- Opening Delimiter -
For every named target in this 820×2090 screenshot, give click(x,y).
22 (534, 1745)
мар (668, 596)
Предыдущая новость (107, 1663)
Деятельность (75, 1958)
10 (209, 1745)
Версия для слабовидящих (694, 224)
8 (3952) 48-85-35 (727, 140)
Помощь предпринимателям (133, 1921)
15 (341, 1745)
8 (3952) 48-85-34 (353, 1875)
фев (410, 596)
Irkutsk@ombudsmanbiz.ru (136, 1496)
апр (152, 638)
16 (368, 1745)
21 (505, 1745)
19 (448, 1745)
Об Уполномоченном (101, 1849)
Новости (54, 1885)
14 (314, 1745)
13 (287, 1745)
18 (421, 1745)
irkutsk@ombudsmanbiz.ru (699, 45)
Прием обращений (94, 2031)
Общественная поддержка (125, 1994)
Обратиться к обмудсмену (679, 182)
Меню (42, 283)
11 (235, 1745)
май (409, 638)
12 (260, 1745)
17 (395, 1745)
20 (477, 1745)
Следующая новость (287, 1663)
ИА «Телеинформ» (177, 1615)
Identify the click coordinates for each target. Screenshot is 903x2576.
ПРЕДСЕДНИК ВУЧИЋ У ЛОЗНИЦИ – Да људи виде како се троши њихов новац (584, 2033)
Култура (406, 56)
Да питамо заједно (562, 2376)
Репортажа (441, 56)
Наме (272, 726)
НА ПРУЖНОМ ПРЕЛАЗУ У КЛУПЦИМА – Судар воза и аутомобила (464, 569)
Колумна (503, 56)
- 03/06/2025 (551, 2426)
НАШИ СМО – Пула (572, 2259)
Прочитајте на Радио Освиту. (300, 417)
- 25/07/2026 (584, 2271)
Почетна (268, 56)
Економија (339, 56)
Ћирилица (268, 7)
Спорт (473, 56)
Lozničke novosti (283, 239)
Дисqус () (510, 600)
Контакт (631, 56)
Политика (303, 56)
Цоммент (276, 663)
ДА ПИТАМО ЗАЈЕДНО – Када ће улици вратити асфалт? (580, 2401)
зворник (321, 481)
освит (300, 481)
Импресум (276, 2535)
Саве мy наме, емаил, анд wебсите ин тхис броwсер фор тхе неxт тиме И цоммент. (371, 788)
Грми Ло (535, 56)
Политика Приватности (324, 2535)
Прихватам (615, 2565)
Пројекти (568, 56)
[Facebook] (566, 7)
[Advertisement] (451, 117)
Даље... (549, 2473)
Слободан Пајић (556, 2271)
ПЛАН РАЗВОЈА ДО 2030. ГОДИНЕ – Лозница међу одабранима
- Closing Delimiter -
● **Your task**:
From the records above, copy every line that holds the word "ombudsmanbiz".

● **Task solution**:
Irkutsk@ombudsmanbiz.ru (136, 1496)
irkutsk@ombudsmanbiz.ru (699, 45)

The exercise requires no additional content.